> **What to do**
Without any of their pictures, return all of the records exactly.

Dataset entries
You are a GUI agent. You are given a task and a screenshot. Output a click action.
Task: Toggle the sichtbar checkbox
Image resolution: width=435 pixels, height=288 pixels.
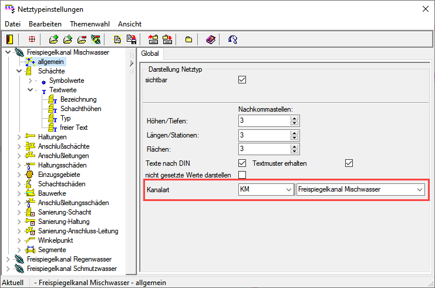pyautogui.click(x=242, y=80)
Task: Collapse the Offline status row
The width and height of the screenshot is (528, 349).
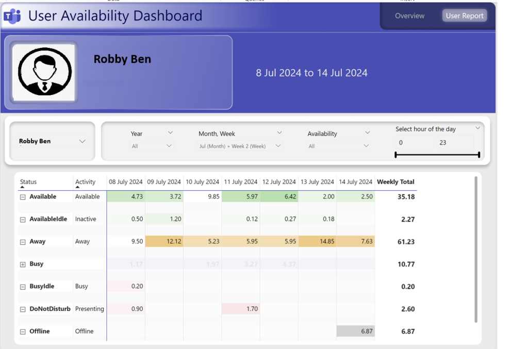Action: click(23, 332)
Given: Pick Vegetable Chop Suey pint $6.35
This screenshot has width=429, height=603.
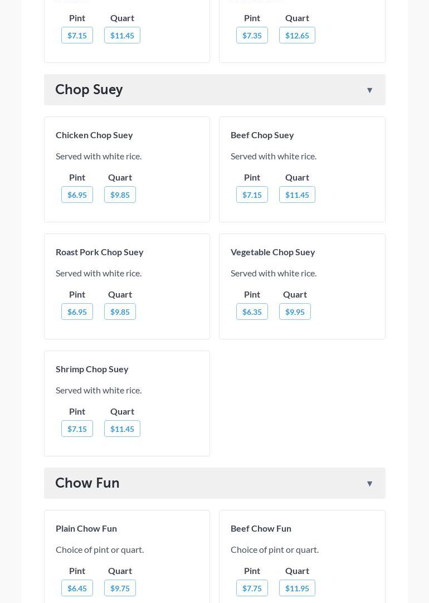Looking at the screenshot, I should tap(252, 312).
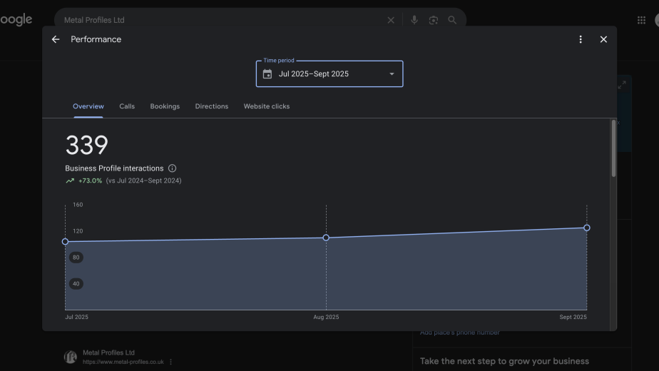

> **Completed exercise**
You are a GUI agent. You are given a task and a screenshot. Output a click action.
Task: Toggle the sichtbar checkbox
Image resolution: width=435 pixels, height=288 pixels.
pyautogui.click(x=242, y=80)
Task: Collapse the Offline status row
The width and height of the screenshot is (528, 349).
Action: click(23, 332)
Given: Pick Vegetable Chop Suey pint $6.35
This screenshot has width=429, height=603.
Looking at the screenshot, I should tap(252, 312).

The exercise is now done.